Synthesis of TgD8–TTX urethane
Typically, 0.325 g of TgD8-isocyanate was dried in a 100 mL flask under high vacuum overnight. Then, 5 mL of anhydrous DMSO was added to the flask, and 4 mg of dibutyltin dilaurate and 0.1 mg of TTX suspended in 0.05 mL of anhydrous DMSO were added sequentially. The reaction mixture was stirred at 60 °C under a nitrogen atmosphere overnight. At the end of the reaction, the resultant polymers were precipitated with diethyl ether and further purified by redissolving in DCM followed by precipitation in a mixture of methanol and diethyl ether (5/95, v/v) to remove remaining dibutyltin dilaurate32. Upon drying under vacuum, TgD8–TTX urethane was obtained in 90–95% yield.
Contact angle measurement
Water contact angle measurements were conducted for the polymer film spincoated on silicon wafer substrates with a goniometer equipped with an automatic dispenser (model 500, Rame-Hart, Succasunna, NJ, USA). The static sessile drop method was applied. A water volume of 2 μL was deposited on the sample surface and the contact angle was determined based on the images.
1H NMR measurements
Polymer and polymer–drug conjugates were analyzed using Nuclear magnetic resonance (1H NMR) spectroscopy (Varian 400 MHz equipped with 5 mm AutoX OneProbe and Varian 7600 autosampler) (Varian, Palo Alto, CA, USA). Polymers were dissolved in deuterochloroform and the spectra were recorded at 400 MHz. The chemical shifts (δ, in ppm) for the peaks corresponding to the hydrogens in italics in the following list of polymers are provided15. s/d/m indicate the shape of a peak (i.e., singlet, doublet, triplet). 1H NMR (TgD8) (400 MHz, CDCl3) δ/ppm: 1.30 (2 H, m, -CH2-), 1.62 (2 H, d, -CH2CH2O(CO)-), 2.35 (2 H, m, -CH2O(CO)-), 3.50–3.85 (2 H, m, OHCH2CHO-), 3.94 (1 H, m, -OCH2CHOH), 4.05λ–4.35 (2 H, m, -OCH2CHO-), 5.09 (1 H, s, OHCH2CHO-), 5.26 (1 H, s, -OCH2CHO-). 1H NMR (TgD8P1000) (400 MHz, CDCl3) δ/ppm: 1.30 (2 H, m, -CH2-), 1.62 (2 H, d, -CH2CH2O(CO)-), 2.35 (2 H, m, -CH2O(CO)-), 3.64 (2 H, m, -OCH2-), 3.94 (1 H, m, -OCH2CHOH), 4.05–4.35 (2 H, m, -OCH2CHO-), 5.09 (1 H, s, OHCH2CHO-), 5.26 (1 H, s, -OCH2CHO-). The 1H NMR spectrum of all TDP polymers is shown in Fig. 2a with key structural elements assigned. Some peaks cannot be assigned due to signal overlapping.

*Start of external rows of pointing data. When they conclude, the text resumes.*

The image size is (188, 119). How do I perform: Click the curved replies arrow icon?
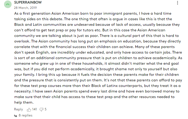16,116
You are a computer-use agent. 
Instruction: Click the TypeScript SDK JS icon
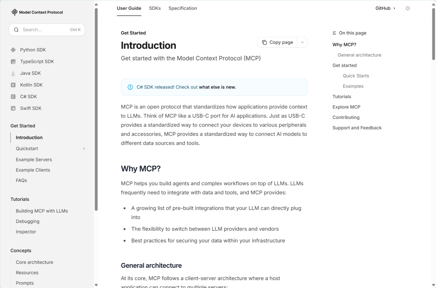(13, 62)
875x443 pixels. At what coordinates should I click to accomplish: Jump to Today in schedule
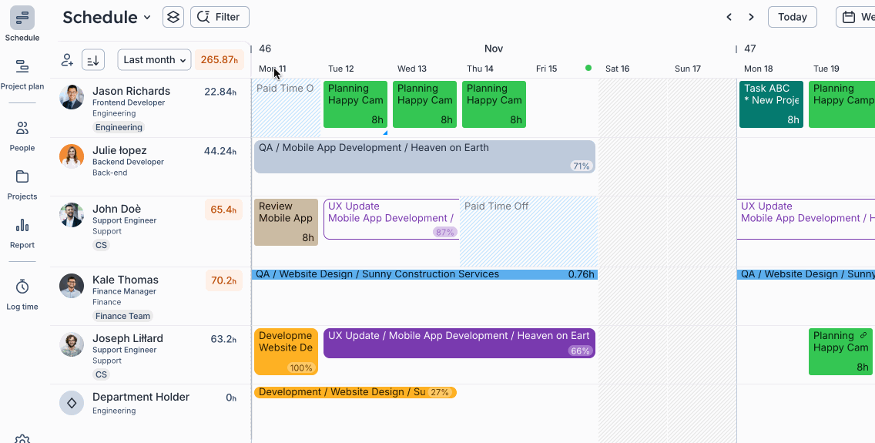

Fourier transform infrared (FTIR) spectra were obtained using a Thermo Nicolet Nexus 870 spectrometer operated in attenuated total reflection (ATR) mode with a deuterated triglycine sulfate KBr detector. Baseline-corrected spectra were collected over 400–4000 cm–1 at 4 cm–1 resolution and averaged over 256 scans to improve the signal-to-noise ratio. Spectra were processed using the OMNIC software package (Thermo Fisher Scientific, Waltham, MA, USA).
Molecular weight measurement
Molecular weights were determined by GPC using tetrahydrofuran as the solvent and polystyrene as standards. GPC was performed using a Waters system equipped with a 2400 differential refractometer. 515 pump, and 717-plus autosampler (Waters Corporation, Milford, MA, USA). The flow rate was 1.0 mL min−1.
In vitro degradation of polymers
Mass loss studies were performed by placing polymers into a Slide-A-Lyzer MINI dialysis device (Thermo Fisher Scientific, Waltham, MA, USA) with a 10,000 MW cut-off, dialyzed against 14 mL of PBS and incubated at 37 °C on a platform shaker at 60 rpm (New Brunswick Innova 40, Eppendorf, Hamburg, Germany). At each time point, the dialysis solution was exchanged with fresh, pre-warmed PBS. 14 mL of the dialysis solution was frozen, lyophilized, and the residue mass was weighted for mass loss analysis. The mass loss half-time was calculated based on the time taken for the lost mass accumulation equals to half of the original mass loaded.
Cell culture of C2C12 mouse myoblasts (American Type Culture Collection (ATCC), Manassas, VA, USA) and PC12 rat adrenal gland pheochromocytoma cells (ATCC, Manassas, VA, USA) were performed as reported21. In brief, C2C12 cells were cultured in DMEM with 20% FBS and 1% Penicillin Streptomycin. Cells were seeded onto a 24-well plate at 50,000 cells mL−1 and incubated for 10–14 days in DMEM with 2% horse serum and 1% Penicillin Streptomycin to differentiate into myotubules. PC12 cells were grown in DMEM with 12.5% horse serum, 2.5% FBS and 1% Penicillin Streptomycin. Cells were seeded onto a 24-well-plate, and 50 ng mL−1 nerve growth factor was added 24 h after seeding.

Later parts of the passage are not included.